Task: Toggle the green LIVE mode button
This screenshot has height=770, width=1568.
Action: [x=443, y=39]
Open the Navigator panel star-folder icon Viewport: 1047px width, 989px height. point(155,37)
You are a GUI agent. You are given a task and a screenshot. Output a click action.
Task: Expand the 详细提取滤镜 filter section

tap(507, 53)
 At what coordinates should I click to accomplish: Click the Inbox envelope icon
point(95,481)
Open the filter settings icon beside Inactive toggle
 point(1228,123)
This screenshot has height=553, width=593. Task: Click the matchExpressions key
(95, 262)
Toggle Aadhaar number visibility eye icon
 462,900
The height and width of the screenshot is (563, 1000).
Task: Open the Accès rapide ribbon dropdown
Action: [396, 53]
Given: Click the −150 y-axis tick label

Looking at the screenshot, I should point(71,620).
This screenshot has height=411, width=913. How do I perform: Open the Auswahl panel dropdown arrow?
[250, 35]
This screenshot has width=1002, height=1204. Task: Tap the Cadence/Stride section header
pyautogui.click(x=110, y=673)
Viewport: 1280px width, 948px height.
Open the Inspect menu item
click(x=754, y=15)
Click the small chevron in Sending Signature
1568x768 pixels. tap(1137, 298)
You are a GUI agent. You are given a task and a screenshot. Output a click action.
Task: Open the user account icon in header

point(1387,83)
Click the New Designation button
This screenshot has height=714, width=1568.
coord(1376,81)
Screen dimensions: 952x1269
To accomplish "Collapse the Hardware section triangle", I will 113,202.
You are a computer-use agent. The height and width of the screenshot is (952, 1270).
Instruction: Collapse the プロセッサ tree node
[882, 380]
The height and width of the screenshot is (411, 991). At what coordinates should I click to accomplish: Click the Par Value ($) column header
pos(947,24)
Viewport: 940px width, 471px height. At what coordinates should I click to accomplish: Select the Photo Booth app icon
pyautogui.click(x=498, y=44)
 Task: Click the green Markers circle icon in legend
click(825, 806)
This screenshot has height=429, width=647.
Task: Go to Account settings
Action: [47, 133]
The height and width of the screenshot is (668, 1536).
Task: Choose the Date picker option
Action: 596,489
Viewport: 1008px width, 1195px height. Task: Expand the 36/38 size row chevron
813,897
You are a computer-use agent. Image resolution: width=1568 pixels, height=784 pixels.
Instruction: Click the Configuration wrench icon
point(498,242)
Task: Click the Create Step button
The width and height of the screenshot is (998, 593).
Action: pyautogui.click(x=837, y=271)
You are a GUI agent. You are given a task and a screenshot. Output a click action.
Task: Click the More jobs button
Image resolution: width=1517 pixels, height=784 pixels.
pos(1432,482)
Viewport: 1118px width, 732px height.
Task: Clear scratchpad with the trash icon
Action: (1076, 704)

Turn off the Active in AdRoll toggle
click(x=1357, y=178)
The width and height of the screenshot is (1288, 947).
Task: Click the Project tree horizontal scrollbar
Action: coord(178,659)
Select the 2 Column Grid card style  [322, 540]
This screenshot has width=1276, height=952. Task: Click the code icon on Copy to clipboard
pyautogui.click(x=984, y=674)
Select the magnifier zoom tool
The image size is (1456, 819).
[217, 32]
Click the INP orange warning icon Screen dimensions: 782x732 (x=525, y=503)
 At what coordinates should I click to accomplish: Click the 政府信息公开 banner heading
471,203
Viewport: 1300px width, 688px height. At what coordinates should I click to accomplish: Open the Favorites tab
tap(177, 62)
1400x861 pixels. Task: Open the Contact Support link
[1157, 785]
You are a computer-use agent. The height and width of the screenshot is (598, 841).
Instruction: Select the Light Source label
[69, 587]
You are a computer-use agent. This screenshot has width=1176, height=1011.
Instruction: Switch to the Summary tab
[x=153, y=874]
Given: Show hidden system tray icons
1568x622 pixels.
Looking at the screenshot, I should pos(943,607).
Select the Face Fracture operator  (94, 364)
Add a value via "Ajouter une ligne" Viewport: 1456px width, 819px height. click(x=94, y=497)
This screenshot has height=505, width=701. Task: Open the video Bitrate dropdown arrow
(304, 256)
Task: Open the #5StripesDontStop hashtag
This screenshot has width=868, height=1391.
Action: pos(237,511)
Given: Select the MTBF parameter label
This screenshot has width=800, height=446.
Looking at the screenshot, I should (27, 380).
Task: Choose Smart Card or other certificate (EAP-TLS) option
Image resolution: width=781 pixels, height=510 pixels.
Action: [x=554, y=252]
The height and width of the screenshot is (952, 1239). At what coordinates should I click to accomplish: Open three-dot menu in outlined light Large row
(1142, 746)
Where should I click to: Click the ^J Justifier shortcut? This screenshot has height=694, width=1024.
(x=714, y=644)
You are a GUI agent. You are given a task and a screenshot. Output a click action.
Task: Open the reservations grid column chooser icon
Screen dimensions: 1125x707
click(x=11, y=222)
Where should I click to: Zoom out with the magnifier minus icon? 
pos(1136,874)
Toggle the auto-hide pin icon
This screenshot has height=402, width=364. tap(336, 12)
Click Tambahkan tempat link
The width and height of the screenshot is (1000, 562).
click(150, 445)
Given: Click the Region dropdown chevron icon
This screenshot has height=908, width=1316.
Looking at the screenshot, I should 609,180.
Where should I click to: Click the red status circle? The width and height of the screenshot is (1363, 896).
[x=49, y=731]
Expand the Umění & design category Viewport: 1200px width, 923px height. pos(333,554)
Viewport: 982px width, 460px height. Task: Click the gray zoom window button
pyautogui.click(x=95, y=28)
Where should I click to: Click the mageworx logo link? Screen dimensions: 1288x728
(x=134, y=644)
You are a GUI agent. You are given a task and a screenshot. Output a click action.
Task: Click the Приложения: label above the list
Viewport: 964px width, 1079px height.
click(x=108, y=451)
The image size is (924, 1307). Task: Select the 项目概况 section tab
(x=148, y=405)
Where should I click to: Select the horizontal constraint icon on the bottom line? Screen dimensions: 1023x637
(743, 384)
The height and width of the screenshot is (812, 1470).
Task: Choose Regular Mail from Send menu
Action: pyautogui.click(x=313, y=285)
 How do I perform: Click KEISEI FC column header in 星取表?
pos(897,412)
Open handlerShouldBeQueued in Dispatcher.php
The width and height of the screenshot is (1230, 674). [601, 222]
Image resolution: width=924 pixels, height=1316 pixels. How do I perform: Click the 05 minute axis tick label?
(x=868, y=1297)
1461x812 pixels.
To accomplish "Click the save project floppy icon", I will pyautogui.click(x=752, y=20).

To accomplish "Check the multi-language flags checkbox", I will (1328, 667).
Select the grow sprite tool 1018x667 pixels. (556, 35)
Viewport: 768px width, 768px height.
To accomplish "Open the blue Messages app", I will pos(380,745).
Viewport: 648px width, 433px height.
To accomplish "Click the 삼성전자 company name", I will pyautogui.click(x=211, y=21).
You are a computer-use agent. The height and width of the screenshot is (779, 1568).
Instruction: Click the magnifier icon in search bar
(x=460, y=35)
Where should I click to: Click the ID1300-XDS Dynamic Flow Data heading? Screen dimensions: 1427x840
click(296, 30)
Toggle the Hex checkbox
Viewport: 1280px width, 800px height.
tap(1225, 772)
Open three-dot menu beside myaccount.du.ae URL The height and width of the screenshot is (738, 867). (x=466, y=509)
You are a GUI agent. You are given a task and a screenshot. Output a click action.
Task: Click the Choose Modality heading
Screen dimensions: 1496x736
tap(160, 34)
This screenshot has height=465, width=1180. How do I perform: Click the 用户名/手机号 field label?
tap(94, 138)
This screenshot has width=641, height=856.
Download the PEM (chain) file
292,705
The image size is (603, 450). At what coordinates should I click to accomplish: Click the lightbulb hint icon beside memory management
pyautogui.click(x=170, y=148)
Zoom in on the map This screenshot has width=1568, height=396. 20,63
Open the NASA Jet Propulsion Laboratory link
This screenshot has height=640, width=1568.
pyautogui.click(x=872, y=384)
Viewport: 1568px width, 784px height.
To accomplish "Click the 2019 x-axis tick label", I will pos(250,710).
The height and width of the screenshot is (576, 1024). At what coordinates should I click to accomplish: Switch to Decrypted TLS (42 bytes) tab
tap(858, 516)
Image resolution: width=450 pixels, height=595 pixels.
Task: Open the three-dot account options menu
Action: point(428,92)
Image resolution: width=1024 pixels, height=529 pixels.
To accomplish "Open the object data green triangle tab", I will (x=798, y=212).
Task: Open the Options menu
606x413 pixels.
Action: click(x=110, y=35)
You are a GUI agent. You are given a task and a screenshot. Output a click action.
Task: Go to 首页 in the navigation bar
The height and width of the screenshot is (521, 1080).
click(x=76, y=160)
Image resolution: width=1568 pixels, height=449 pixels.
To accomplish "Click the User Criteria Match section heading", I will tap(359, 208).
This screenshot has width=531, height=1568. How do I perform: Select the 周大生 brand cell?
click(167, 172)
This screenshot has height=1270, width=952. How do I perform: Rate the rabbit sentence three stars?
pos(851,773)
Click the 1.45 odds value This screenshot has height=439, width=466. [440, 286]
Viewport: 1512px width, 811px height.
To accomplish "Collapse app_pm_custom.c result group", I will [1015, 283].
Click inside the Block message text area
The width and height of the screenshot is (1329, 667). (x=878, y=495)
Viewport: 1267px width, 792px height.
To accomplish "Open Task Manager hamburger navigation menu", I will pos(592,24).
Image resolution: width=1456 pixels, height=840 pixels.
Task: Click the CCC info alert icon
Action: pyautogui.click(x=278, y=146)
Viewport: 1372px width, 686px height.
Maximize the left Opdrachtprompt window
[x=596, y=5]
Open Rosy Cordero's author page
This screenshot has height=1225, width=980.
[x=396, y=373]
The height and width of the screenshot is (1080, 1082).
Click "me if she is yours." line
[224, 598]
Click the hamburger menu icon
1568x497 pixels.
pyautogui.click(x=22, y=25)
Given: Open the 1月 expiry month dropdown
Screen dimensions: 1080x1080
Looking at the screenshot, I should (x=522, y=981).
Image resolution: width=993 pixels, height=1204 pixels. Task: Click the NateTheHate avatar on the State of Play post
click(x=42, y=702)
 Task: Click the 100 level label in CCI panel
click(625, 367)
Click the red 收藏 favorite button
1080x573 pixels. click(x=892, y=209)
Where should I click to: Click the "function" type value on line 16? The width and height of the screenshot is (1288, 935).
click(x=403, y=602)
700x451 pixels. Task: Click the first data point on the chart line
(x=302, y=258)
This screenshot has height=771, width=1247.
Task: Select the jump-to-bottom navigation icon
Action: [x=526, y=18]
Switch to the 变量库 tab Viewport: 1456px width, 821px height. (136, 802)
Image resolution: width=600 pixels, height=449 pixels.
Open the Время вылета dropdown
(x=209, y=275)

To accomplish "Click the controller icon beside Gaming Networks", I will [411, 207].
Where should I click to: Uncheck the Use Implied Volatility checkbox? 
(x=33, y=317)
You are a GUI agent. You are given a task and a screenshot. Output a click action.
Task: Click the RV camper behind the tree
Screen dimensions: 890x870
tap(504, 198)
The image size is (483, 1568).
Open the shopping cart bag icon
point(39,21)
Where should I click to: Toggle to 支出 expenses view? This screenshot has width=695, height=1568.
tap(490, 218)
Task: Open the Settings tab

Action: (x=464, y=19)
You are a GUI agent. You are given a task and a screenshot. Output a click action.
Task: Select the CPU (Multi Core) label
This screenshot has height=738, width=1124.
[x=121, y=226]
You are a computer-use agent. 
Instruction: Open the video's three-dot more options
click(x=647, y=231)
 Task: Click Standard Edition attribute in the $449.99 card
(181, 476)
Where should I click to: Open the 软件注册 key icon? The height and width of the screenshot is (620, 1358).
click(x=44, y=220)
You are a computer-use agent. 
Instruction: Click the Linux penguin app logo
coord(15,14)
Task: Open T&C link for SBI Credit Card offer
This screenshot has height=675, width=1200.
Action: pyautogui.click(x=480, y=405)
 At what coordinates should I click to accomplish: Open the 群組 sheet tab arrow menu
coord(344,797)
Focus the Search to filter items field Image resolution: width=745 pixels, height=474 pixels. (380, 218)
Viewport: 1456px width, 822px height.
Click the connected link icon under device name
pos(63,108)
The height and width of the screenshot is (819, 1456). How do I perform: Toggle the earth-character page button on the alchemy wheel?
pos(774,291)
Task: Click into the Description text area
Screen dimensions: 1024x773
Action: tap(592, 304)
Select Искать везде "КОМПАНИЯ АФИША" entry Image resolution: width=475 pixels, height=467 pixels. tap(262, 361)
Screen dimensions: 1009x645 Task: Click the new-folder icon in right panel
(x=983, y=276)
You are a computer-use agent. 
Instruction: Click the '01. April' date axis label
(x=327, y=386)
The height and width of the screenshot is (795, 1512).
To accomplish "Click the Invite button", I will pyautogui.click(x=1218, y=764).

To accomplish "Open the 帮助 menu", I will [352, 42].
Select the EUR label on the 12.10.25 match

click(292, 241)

####################

### Given instruction
Copy out the rows from the line with "The image size is (603, 450)." up to and including the line with "will [1015, 283].".

### Solution to the problem
The image size is (603, 450). At what coordinates should I click to accomplish: Click the lightbulb hint icon beside memory management
pyautogui.click(x=170, y=148)
Zoom in on the map This screenshot has width=1568, height=396. 20,63
Open the NASA Jet Propulsion Laboratory link
This screenshot has height=640, width=1568.
pyautogui.click(x=872, y=384)
Viewport: 1568px width, 784px height.
To accomplish "Click the 2019 x-axis tick label", I will pos(250,710).
The height and width of the screenshot is (576, 1024). At what coordinates should I click to accomplish: Switch to Decrypted TLS (42 bytes) tab
tap(858, 516)
Image resolution: width=450 pixels, height=595 pixels.
Task: Open the three-dot account options menu
Action: point(428,92)
Image resolution: width=1024 pixels, height=529 pixels.
To accomplish "Open the object data green triangle tab", I will (x=798, y=212).
Task: Open the Options menu
606x413 pixels.
Action: click(x=110, y=35)
You are a GUI agent. You are given a task and a screenshot. Output a click action.
Task: Go to 首页 in the navigation bar
The height and width of the screenshot is (521, 1080).
click(x=76, y=160)
Image resolution: width=1568 pixels, height=449 pixels.
To accomplish "Click the User Criteria Match section heading", I will tap(359, 208).
This screenshot has width=531, height=1568. How do I perform: Select the 周大生 brand cell?
click(167, 172)
This screenshot has height=1270, width=952. How do I perform: Rate the rabbit sentence three stars?
pos(851,773)
Click the 1.45 odds value This screenshot has height=439, width=466. [440, 286]
Viewport: 1512px width, 811px height.
To accomplish "Collapse app_pm_custom.c result group", I will [1015, 283].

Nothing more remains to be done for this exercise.